## Exercise objective:
Each of the lines from the one that contains "54810767 (188, 352)" to the end of the entries below should be output exactly.

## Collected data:
-----
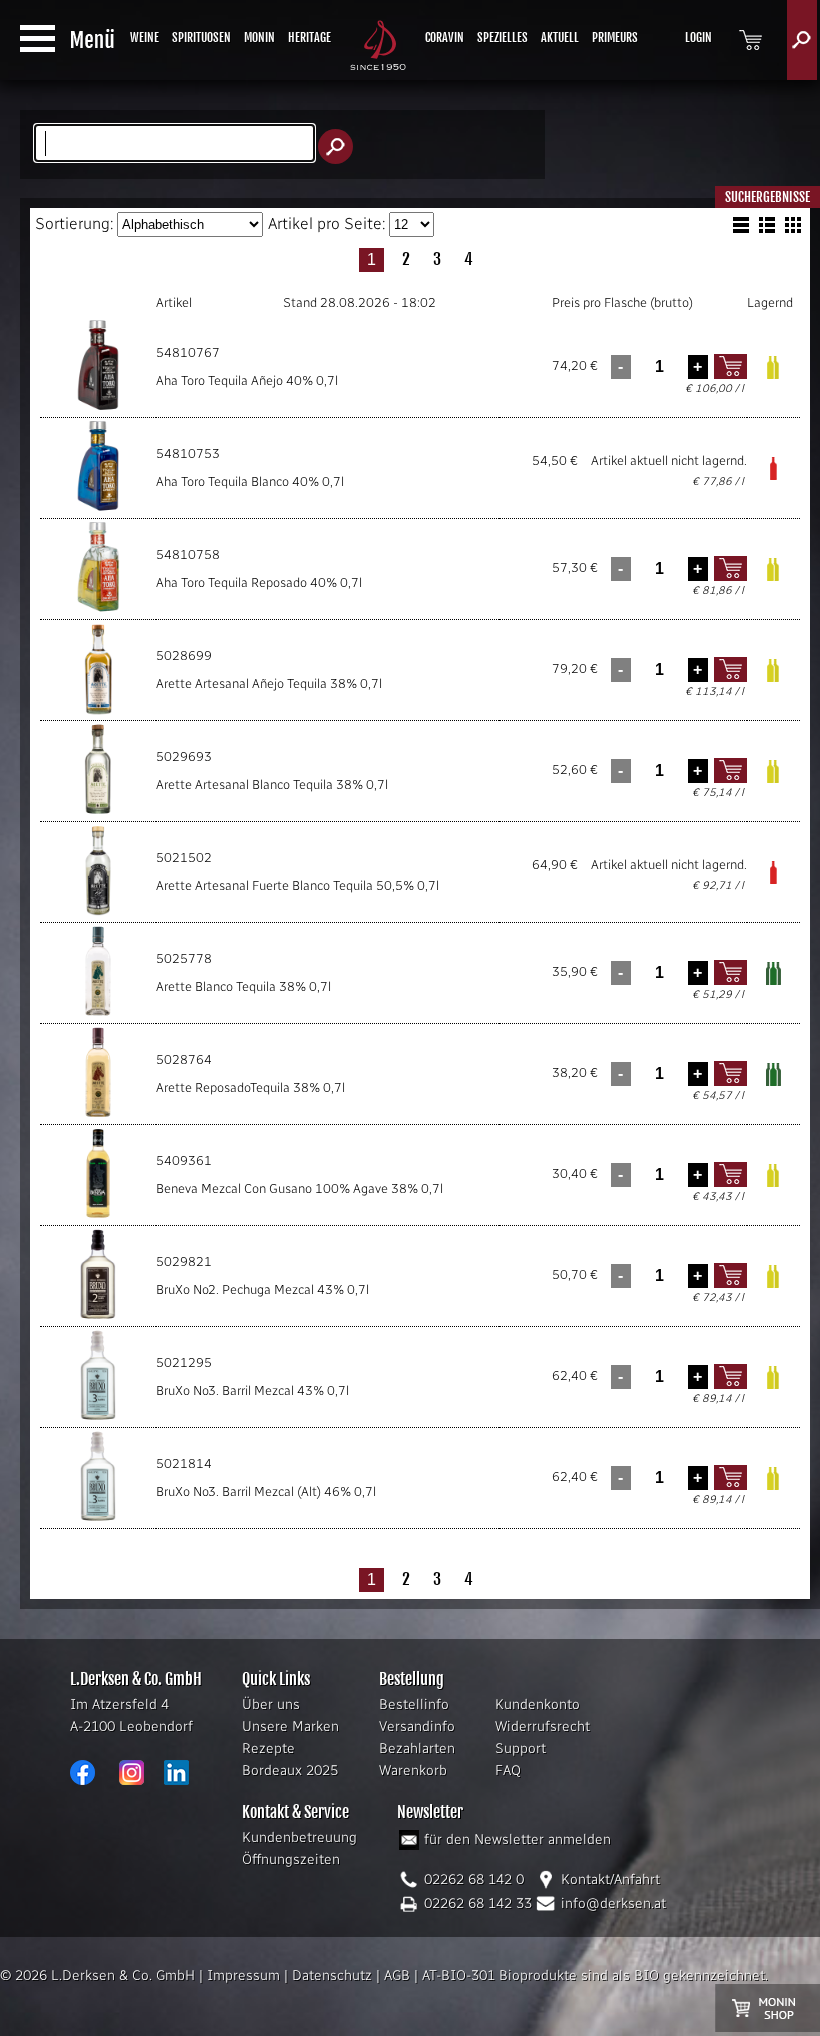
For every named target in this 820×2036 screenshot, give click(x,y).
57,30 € (575, 567)
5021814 (184, 1463)
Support (520, 1748)
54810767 (188, 352)
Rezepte (268, 1748)
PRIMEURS (615, 37)
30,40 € (575, 1173)
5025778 (184, 958)
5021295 (184, 1362)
-----
## Output for this exercise:
54810767 (188, 352)
Rezepte (268, 1748)
PRIMEURS (615, 37)
30,40 € (575, 1173)
5025778 (184, 958)
5021295 (184, 1362)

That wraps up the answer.